If money is created out of thin air — as done by central banks buying securities — it is by definition not backed by production of real goods.

When the newly minted money comes into the economy — through the banker who has had his bond redeemed for new money or the banker who has taken a percentage of the transaction in a commission — nothing has been produced behind that money. The banker has extra spending power in his pocket without any prior production of a good or a service.

The banker goes out to the wider economy and spends this new money. The next recipient of this money, the shop owner, has extra demand for his goods and services, so prices go up as money that is not backed by production is exchanged for real goods and services backed by production. This means that real goods and services have been consumed by nothing, by thin air.

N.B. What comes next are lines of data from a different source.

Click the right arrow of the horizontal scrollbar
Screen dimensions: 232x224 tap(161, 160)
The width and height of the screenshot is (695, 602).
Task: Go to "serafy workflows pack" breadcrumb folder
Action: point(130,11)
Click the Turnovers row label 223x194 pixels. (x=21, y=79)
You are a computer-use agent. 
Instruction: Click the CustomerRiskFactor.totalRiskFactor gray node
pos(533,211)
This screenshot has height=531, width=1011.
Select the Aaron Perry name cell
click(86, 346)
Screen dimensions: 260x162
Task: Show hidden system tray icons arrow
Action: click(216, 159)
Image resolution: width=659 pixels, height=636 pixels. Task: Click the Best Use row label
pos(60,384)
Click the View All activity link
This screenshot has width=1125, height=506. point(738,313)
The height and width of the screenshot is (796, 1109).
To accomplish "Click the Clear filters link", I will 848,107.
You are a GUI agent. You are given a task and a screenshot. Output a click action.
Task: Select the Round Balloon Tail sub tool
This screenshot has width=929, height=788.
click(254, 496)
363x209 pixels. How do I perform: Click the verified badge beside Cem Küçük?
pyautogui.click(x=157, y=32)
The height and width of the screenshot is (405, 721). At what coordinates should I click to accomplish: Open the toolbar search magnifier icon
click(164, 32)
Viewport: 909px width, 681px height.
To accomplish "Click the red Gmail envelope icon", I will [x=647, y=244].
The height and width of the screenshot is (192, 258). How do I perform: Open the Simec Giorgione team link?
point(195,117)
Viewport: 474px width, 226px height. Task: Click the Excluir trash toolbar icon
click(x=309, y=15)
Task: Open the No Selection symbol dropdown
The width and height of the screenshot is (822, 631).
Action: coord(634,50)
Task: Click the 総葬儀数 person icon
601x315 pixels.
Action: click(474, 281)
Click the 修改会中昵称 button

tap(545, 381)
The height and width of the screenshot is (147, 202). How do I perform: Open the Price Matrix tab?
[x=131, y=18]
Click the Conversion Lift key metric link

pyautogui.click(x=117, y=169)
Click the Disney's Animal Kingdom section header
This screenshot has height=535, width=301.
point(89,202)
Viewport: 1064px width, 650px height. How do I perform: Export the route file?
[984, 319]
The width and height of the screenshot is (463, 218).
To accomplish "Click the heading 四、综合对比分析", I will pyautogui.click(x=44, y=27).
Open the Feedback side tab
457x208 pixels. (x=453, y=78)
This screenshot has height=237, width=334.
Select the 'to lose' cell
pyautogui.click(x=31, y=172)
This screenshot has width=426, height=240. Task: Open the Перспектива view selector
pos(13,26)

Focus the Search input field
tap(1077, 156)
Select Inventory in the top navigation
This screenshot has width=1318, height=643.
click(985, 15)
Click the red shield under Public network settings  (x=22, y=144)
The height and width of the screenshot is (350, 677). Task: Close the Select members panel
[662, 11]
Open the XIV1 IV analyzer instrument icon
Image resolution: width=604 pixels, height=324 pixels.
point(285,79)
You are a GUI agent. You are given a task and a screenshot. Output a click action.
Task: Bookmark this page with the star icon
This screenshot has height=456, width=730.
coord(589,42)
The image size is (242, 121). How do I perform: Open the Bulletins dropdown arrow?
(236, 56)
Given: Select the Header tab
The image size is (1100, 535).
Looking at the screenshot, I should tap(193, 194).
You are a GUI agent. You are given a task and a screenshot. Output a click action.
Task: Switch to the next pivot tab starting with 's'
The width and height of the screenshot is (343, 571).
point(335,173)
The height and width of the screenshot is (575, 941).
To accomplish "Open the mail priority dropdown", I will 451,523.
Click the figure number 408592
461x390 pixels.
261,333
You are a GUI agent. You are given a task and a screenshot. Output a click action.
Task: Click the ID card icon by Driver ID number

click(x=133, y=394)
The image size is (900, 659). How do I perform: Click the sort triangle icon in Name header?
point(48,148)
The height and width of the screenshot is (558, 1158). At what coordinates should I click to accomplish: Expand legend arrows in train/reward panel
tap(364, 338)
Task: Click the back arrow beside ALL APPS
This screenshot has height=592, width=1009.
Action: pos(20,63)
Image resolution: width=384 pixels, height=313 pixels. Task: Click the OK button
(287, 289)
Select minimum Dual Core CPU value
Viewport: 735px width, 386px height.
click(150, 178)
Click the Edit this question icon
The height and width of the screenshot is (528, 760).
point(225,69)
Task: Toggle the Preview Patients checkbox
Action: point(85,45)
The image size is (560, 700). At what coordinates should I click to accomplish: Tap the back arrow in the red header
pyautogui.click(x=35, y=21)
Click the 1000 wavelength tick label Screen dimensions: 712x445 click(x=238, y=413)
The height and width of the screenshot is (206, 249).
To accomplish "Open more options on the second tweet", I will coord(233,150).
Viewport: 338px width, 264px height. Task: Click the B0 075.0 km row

This effect cascades through the economy, with each recipient of new money enjoying a diminished wealth effect as prices are pushed up, all the way to the last person receiving the wealth effect who just pays a higher price for all goods and services. Sadly, these people last in line for new money tend to be those on fixed incomes, pensioners, un-waged people and generally poor people who spend less and less frequently.

Thus this practice of “Quantitative Easing” — creating money out of thin air — is always a tax on the poor in favour of the richest members of society. It is truly a regressive tax; it works away silently in the background in the name of “stimulating the economy”. It is based on a faulty understanding of economics.

How Can Wealth be Created?

The butcher, realising there is more demand than just the baker and the candle stick maker, invests in a more productive way of producing his steaks. He develops his capital structure, buy using his “savings”. These are his two stakes that he did not consume. He now buys a steel to sharpen his knife and increase his productivity, so he can now produce 15 steaks in the same time, to be exchanged for other goods and services.

The key point is that you need to save to invest. Saving means an abstention from present consumption to invest in better methods of production so that you can produce more for the same input factors of production. This is how productivity is improved.

Creating money out of thin air to stimulate the economy — i.e. trick people into thinking they are more wealthy — only leads to a transfer of wealth from the poorest to the richest members of society as consumption not backed by production is encouraged and enjoyed by those closest to the stream of new money and farthest from real production.